> **Work task**
Go through the records and write each one out again exactly.
****************************************
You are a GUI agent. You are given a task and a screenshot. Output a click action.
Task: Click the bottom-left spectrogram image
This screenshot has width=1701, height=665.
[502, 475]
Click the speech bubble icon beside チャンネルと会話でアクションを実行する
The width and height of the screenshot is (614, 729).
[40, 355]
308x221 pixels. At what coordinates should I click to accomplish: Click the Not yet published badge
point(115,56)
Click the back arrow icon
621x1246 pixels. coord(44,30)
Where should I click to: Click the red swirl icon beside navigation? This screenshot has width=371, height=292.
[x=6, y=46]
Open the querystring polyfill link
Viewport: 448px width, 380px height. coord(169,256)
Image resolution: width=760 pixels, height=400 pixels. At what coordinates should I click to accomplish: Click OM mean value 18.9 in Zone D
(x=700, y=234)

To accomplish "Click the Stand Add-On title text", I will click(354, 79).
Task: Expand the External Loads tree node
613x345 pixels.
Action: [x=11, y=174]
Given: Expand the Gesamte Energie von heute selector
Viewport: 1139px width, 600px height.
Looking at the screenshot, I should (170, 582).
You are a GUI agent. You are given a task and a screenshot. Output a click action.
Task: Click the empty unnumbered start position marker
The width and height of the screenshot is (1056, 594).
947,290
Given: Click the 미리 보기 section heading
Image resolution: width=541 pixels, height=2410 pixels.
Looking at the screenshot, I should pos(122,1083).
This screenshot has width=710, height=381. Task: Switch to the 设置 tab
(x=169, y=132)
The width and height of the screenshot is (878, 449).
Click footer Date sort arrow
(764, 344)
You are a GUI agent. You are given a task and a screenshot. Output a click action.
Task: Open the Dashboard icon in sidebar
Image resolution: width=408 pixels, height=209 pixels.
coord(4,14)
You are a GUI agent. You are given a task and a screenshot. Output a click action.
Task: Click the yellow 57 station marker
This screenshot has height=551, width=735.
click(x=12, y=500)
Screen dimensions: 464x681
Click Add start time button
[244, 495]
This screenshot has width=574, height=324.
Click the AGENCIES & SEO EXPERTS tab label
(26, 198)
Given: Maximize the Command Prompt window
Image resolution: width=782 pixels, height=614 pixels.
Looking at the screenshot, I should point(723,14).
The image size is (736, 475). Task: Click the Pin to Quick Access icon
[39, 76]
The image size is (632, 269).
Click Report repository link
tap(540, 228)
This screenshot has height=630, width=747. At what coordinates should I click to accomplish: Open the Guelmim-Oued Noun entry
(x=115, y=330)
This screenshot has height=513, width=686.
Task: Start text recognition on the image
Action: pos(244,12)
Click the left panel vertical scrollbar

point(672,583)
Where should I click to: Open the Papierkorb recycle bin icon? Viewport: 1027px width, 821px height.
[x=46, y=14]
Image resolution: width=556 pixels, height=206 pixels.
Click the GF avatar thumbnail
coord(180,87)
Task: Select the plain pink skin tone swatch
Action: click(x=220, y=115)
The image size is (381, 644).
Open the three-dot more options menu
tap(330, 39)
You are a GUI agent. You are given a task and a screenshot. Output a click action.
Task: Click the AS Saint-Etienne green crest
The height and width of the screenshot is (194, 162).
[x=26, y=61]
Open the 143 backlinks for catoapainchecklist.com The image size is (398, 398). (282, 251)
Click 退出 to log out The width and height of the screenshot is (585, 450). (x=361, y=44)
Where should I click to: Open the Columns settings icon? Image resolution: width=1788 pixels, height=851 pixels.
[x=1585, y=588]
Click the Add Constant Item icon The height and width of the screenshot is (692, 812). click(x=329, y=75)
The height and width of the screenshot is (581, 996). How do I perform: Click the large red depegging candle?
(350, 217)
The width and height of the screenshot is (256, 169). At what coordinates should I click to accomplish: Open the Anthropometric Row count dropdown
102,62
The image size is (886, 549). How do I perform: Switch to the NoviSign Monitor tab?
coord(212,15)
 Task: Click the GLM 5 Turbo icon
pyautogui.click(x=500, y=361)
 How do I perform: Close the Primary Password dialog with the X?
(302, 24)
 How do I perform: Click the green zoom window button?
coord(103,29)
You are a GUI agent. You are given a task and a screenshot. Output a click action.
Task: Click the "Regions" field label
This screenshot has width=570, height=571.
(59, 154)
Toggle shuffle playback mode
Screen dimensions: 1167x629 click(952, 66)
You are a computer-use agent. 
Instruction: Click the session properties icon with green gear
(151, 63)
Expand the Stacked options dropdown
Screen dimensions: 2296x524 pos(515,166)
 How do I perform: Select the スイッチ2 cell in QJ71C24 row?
****************************************
> **Completed exercise**
You are a GUI agent. You are given a task and a screenshot. Output a click action.
Task: Click the bottom-left spectrogram image
This screenshot has width=1701, height=665.
[502, 475]
Click the speech bubble icon beside チャンネルと会話でアクションを実行する
The width and height of the screenshot is (614, 729).
[40, 355]
308x221 pixels. At what coordinates should I click to accomplish: Click the Not yet published badge
point(115,56)
Click the back arrow icon
621x1246 pixels. coord(44,30)
Where should I click to: Click the red swirl icon beside navigation? This screenshot has width=371, height=292.
[x=6, y=46]
Open the querystring polyfill link
Viewport: 448px width, 380px height. coord(169,256)
Image resolution: width=760 pixels, height=400 pixels. At what coordinates should I click to accomplish: Click OM mean value 18.9 in Zone D
(x=700, y=234)

To accomplish "Click the Stand Add-On title text", I will click(354, 79).
Task: Expand the External Loads tree node
613x345 pixels.
Action: [x=11, y=174]
Given: Expand the Gesamte Energie von heute selector
Viewport: 1139px width, 600px height.
Looking at the screenshot, I should (170, 582).
You are a GUI agent. You are given a task and a screenshot. Output a click action.
Task: Click the empty unnumbered start position marker
The width and height of the screenshot is (1056, 594).
947,290
Given: Click the 미리 보기 section heading
Image resolution: width=541 pixels, height=2410 pixels.
Looking at the screenshot, I should pos(122,1083).
This screenshot has width=710, height=381. Task: Switch to the 设置 tab
(x=169, y=132)
The width and height of the screenshot is (878, 449).
Click footer Date sort arrow
(764, 344)
You are a GUI agent. You are given a task and a screenshot. Output a click action.
Task: Open the Dashboard icon in sidebar
Image resolution: width=408 pixels, height=209 pixels.
coord(4,14)
You are a GUI agent. You are given a task and a screenshot. Output a click action.
Task: Click the yellow 57 station marker
This screenshot has height=551, width=735.
click(x=12, y=500)
Screen dimensions: 464x681
Click Add start time button
[244, 495]
This screenshot has width=574, height=324.
Click the AGENCIES & SEO EXPERTS tab label
(26, 198)
Given: Maximize the Command Prompt window
Image resolution: width=782 pixels, height=614 pixels.
Looking at the screenshot, I should point(723,14).
The image size is (736, 475). Task: Click the Pin to Quick Access icon
[39, 76]
The image size is (632, 269).
Click Report repository link
tap(540, 228)
This screenshot has height=630, width=747. At what coordinates should I click to accomplish: Open the Guelmim-Oued Noun entry
(x=115, y=330)
This screenshot has height=513, width=686.
Task: Start text recognition on the image
Action: pos(244,12)
Click the left panel vertical scrollbar

point(672,583)
Where should I click to: Open the Papierkorb recycle bin icon? Viewport: 1027px width, 821px height.
[x=46, y=14]
Image resolution: width=556 pixels, height=206 pixels.
Click the GF avatar thumbnail
coord(180,87)
Task: Select the plain pink skin tone swatch
Action: click(x=220, y=115)
The image size is (381, 644).
Open the three-dot more options menu
tap(330, 39)
You are a GUI agent. You are given a task and a screenshot. Output a click action.
Task: Click the AS Saint-Etienne green crest
The height and width of the screenshot is (194, 162).
[x=26, y=61]
Open the 143 backlinks for catoapainchecklist.com The image size is (398, 398). (282, 251)
Click 退出 to log out The width and height of the screenshot is (585, 450). (x=361, y=44)
Where should I click to: Open the Columns settings icon? Image resolution: width=1788 pixels, height=851 pixels.
[x=1585, y=588]
Click the Add Constant Item icon The height and width of the screenshot is (692, 812). click(x=329, y=75)
The height and width of the screenshot is (581, 996). How do I perform: Click the large red depegging candle?
(350, 217)
The width and height of the screenshot is (256, 169). At what coordinates should I click to accomplish: Open the Anthropometric Row count dropdown
102,62
The image size is (886, 549). How do I perform: Switch to the NoviSign Monitor tab?
coord(212,15)
 Task: Click the GLM 5 Turbo icon
pyautogui.click(x=500, y=361)
 How do I perform: Close the Primary Password dialog with the X?
(302, 24)
 How do I perform: Click the green zoom window button?
coord(103,29)
You are a GUI agent. You are given a task and a screenshot. Output a click action.
Task: Click the "Regions" field label
This screenshot has width=570, height=571.
(59, 154)
Toggle shuffle playback mode
Screen dimensions: 1167x629 click(952, 66)
You are a computer-use agent. 
Instruction: Click the session properties icon with green gear
(151, 63)
Expand the Stacked options dropdown
Screen dimensions: 2296x524 pos(515,166)
 How do I perform: Select the スイッチ2 cell in QJ71C24 row?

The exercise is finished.